A. Not everybody uses a back inflate BC, and even if they were using a back inflate BC if they were to weight themselves right, there's no reason for the BC to "flip them on their face" as you purported.
True, not all BCDs are back-inflate, but they've certainly become a lot more popular over the past decade. Insofar as the suggestions to "weight right", suffice to say that you can go check my posting history and read some heated dialogs on the subject, which also includes my Engineering drawings of the Overturning Moments present with dive gear. To summarize it all very briefly, a back inflate simply does not have the properties to encourage a life vest style "face up" and this situation is exasperated when it is being dived with a buoyant-at-end-of-dive AL80 ... typical resort gear .. tank, whereas in many "No Problem!" instances, these comments are coming from local coldwater divers who are using Steel tanks which are negative at the end of a dive too.
B. If I were to dive in blue water and chances of becoming adrift are high, or in rough sea, then yes I will wear a snorkel.
Which I agree is appropriate, just as we don't wear a safety harness & line when we're not doing an ice dive.
In the case of the Bequia dive that I alluded to, the snorkle-less diver would have drowned had it not been for them receiving assistance from both their buddy as well as myself.
-hh
So you lost the boat, you ran out of the gas in three tanks, or at least did not think to share gas with an out of gas diver, and had a team that was unfit for the conditions. And the solution to all of this is a snorkel? Might there be other potential solutions?
A1: No, this was a planned drift dive. You're not going to blame the divers - - who faithfully followed the dive plan - - for the failure of the chase boat on a drift dive, since this is always an objective risk present on all drift dives.
A2: To my knowledge, only one tank (the snorkel-less diver) was drained, which we did not know had happened until the victim also fatigued out from resperatory distress from not having a regulator or a snorkel to breathe from while facing into the rough seas. At that point, the hazard from the rocks was far too immediate and the obvious recourse was to swim out, which was accomplished with a tow. Sure, it is possible that there might have been a better way to use the air supplies in our tanks too, but the root cause still goes back to the victim who made two bad judgement calls: #1 was for not being equipped (ie, snorkel) to survive the potential risk of longer-than-expected float under the prevailing (and known...it wasn't our first day of diving here) conditions; and #2 was failing to warn the rest of us that (a) they had OOA'ed their tank, and (b) they were having trouble. This all then resulted in the rapid escalation to full distress for which we responded with grabbing them and literally doing a rescue tow.

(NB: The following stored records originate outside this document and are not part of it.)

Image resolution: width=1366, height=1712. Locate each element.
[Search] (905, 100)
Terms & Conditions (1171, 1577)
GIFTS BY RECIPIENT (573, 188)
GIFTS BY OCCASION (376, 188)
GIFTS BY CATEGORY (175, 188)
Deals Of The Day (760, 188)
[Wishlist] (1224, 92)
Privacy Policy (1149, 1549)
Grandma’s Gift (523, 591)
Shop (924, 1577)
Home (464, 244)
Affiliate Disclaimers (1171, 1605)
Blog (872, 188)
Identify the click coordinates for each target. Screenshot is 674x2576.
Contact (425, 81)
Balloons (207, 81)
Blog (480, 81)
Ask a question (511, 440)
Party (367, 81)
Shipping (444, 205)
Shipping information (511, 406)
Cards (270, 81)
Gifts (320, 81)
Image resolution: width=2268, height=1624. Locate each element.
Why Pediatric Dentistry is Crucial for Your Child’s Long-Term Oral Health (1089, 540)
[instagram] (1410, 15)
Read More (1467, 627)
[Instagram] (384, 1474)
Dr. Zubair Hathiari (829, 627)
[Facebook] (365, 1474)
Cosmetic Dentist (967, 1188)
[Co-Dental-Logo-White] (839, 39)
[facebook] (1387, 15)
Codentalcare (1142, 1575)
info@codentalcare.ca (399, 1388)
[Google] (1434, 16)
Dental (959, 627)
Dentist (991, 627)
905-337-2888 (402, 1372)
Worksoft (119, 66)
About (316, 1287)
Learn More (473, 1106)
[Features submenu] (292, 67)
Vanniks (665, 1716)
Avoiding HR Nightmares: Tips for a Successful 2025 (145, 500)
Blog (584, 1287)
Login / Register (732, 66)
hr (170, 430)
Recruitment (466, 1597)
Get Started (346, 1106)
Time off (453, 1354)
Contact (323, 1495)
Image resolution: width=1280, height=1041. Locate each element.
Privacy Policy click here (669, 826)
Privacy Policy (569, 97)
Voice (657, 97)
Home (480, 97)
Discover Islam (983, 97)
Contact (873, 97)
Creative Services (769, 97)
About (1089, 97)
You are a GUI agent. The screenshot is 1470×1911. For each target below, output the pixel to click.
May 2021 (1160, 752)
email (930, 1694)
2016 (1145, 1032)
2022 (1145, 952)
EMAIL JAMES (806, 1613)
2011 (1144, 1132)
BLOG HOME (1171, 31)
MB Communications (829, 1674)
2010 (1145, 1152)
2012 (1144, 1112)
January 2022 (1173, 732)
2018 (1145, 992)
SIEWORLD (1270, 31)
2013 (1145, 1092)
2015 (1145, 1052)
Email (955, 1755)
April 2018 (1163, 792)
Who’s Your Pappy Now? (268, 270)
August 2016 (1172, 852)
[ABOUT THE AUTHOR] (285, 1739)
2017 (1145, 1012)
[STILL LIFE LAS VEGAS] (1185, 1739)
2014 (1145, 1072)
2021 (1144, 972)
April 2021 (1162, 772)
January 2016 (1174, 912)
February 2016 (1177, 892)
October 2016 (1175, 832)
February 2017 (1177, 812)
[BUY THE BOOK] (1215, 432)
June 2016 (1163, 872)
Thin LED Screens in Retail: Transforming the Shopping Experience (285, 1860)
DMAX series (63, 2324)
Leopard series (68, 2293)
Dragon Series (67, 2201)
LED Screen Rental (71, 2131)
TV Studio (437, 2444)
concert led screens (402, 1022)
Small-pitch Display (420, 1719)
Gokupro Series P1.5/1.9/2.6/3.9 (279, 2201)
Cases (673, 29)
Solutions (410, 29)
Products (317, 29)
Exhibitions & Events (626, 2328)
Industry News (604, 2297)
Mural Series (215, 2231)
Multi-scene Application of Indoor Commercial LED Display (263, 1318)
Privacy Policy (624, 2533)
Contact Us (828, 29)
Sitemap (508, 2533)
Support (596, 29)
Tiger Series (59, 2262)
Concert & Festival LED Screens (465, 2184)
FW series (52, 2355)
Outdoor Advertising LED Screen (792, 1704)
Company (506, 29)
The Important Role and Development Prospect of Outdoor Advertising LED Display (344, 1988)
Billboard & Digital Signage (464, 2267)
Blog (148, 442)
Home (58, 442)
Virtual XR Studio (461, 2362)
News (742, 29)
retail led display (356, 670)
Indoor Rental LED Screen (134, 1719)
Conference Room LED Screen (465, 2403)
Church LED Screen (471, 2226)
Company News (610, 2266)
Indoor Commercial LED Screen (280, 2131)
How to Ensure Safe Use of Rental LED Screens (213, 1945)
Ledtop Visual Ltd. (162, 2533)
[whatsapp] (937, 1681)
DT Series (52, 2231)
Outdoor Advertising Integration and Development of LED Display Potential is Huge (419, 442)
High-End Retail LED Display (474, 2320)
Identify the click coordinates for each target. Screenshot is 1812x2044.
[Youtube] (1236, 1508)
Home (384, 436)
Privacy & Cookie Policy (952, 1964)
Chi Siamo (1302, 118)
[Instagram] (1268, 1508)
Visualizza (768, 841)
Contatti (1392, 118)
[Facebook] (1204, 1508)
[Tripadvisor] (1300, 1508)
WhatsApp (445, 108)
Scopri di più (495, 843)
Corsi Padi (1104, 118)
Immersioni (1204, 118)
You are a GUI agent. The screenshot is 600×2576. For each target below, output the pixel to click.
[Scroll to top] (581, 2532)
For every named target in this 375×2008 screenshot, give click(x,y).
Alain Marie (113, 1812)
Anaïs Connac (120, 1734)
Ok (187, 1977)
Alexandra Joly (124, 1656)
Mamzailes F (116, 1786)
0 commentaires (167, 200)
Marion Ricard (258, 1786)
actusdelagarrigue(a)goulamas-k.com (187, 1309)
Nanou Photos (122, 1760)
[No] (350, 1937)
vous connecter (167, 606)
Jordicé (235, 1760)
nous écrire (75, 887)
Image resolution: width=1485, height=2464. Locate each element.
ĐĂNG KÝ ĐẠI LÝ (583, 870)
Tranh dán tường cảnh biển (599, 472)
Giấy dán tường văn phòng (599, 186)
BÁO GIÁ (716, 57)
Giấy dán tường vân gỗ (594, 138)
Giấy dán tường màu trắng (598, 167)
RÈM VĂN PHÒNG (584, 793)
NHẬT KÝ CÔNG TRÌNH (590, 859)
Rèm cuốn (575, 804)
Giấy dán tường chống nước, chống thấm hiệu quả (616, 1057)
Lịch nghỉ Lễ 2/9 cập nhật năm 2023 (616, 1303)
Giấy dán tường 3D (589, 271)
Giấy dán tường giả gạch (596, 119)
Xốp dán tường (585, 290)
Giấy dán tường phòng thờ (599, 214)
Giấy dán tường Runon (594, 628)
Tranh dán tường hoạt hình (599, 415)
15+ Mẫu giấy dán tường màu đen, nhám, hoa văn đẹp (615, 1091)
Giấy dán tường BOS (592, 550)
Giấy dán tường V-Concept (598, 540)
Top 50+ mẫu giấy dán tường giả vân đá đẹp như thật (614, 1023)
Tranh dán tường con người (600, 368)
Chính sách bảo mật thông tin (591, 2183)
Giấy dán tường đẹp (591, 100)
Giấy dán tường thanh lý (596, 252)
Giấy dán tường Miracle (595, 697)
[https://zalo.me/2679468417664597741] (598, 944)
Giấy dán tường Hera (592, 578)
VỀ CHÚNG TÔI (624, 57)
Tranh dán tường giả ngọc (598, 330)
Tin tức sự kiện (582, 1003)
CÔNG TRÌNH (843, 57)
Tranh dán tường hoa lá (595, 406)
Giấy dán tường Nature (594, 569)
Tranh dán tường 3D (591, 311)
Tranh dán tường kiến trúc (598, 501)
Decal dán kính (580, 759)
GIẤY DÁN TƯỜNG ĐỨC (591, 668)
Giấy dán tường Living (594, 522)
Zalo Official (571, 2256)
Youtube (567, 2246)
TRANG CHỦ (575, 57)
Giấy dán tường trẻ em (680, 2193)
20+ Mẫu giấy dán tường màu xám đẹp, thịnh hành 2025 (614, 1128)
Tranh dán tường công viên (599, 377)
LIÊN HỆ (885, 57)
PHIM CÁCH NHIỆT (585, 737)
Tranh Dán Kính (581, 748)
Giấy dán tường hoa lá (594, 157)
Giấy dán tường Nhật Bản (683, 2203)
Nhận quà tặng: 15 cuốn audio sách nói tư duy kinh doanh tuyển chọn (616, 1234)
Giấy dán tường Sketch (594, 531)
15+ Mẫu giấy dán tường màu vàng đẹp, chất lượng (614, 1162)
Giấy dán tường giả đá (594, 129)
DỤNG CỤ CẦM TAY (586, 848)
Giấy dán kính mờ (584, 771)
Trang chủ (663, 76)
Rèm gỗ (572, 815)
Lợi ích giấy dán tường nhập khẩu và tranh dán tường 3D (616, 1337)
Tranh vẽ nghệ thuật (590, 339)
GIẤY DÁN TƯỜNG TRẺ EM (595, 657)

FWIW, it is possible that an octopus might have donated back to the victim on the surface during their tow at some point, but I no longer recall every detail about the experience to make a definitive "yes or no", since this did occur 8 years ago. This could have been a good thing if such an octopus donation didn't hinder the rescue tow, so the length of the octopus hoses probably would have been its determining factor. I don't think any of us had a long hose, which is the only way today that I'd retrospectively said that we clearly had overlooked a viable alternative.
...May not be a case of poor air management, but a mistake judging currents, weather changes, etc. &^*% happens. This sounds like a good case for those divers to have a snorkel, so again, it's just a personal preference. Is that a safety situation? Some would say the chances of that happening are too low to justify the hassel having a snorkel. Then again, at times I use my Dive Alert, and at times not. Haven't had to use it for an emergency yet and maybe never will. Should I keep using it if there is current?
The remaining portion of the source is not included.